Data warehouses and data marts are still struggling for respect. Well-intentioned projects aimed at leveraging the power of corporate information can often end up as failures, skidding over budget and past deadlines. This puts IT managers in a tough spot. Rush the job and you get a slow, resource-hungry application. Take your time, and you risk coming under fire.
And then there are performance issues that arise from the nature of the beast. That is, even if by some freak of circumstance, every original assumption made about a data warehouse/mart was correctly guessed, performance degradation would still occur. As analysts bang away at a data mart and the amount of data grows organically, usage and performance requirements can change.

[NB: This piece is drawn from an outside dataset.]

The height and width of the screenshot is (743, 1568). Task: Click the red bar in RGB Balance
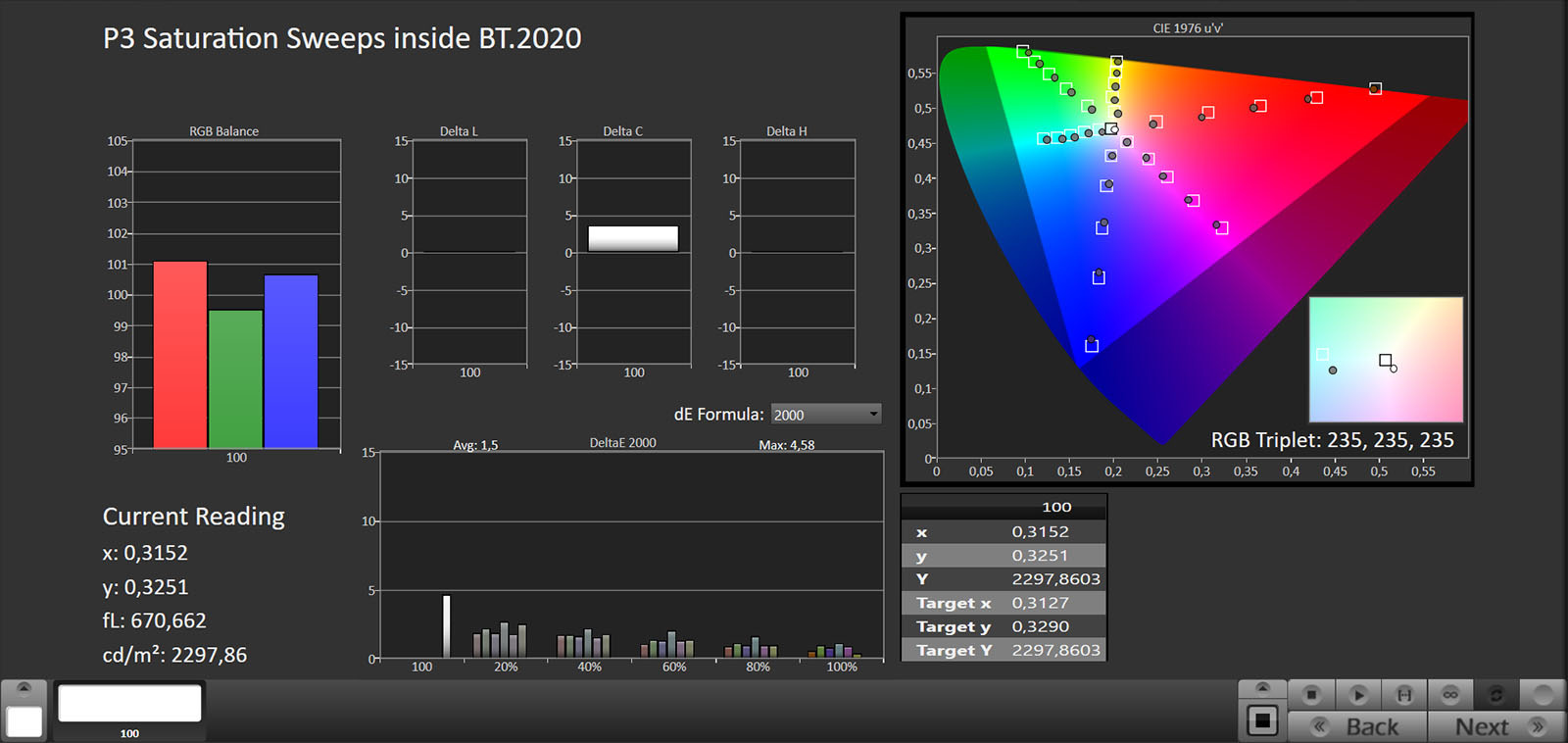click(x=180, y=354)
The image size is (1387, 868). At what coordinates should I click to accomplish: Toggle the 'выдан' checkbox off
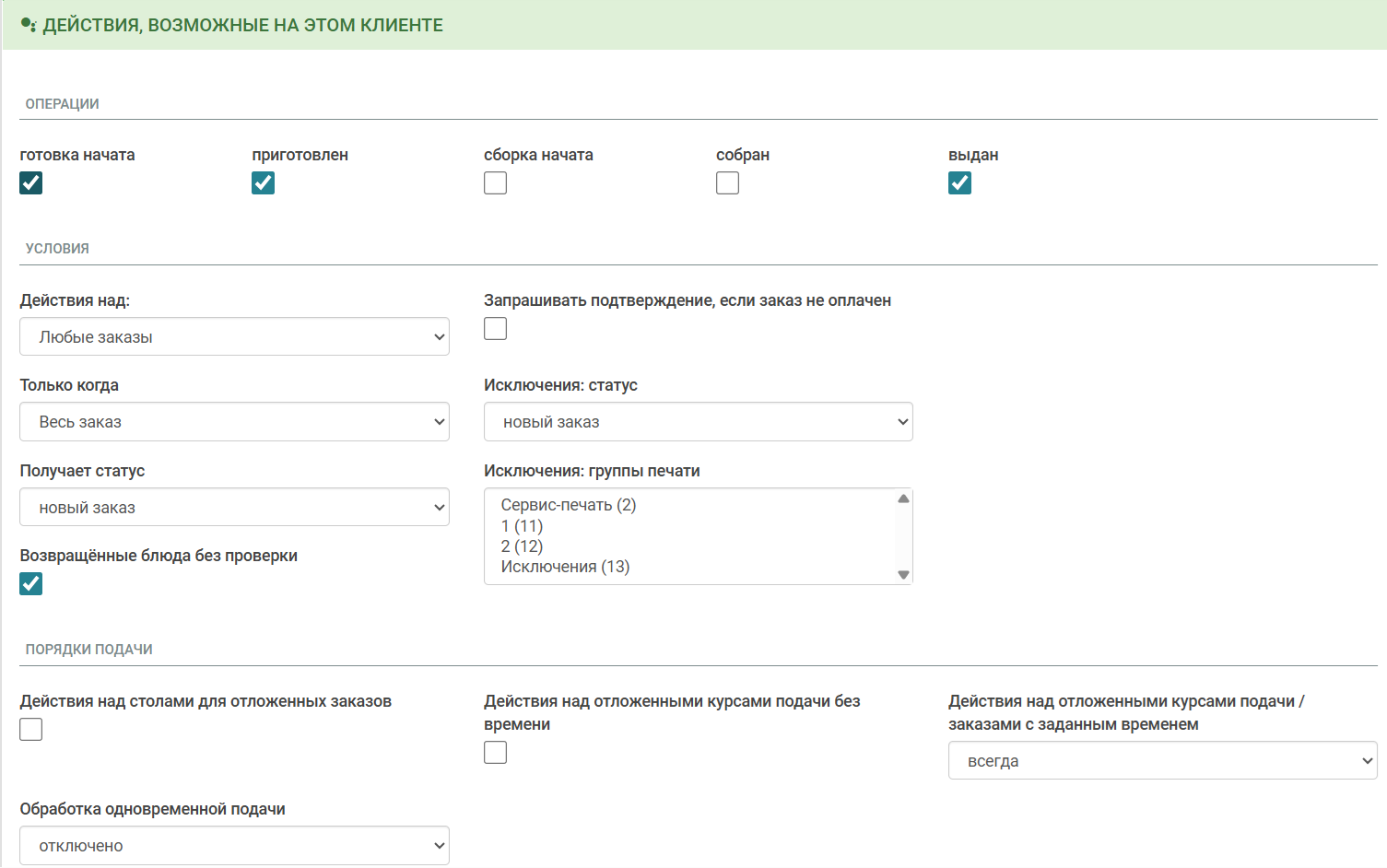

Now that the data warehouse/mart industry has matured a bit, some standard techniques are emerging that will boost virtually any decision-support system. At what point should you start your tuning? Experts say that performance data collection should start immediately. In particular, you should be using database analysis tools to log what data gets most used. Equally important is what data is hardly touched and -- hardest to quantify -- which queries fail to be answered.
"One of the things that is fairly straightforward is they analyse the kinds of data accessed," explained Rick Roy, vice president and general manager at M&I Data Services, a system integrator of decision support systems for the banking financial industry. "What isn't straightforward is when users are making requests and the mart can't satisfy it. Then you need to find out why not."
Roy suggests training users to contact you if they have a query that has failed or took too long to answer. Database managers agree.
"When going through the process, if users get an unacceptable response time, we sit down with the user and ask them 'is this something you're going to do on a regular basis?'," said Terry McDonald, information resource manager at Hoffman Enclosures, a manufacturer of electrical enclosures.
Hoffman Enclosures uses a 10GB mart built on an AS/400 using DataTracker, data mart software from Silvon Software, a data mart vendor and system integrator.
Currently the mart performs sales and marketing analysis, although McDonald says the plans are to expand it for financial and manufacturing queries. Users are trained that acceptable response-times, even for ad hoc queries, range from 30 seconds to two minutes. Users who get response times of 15 minutes are required to contact the IT team.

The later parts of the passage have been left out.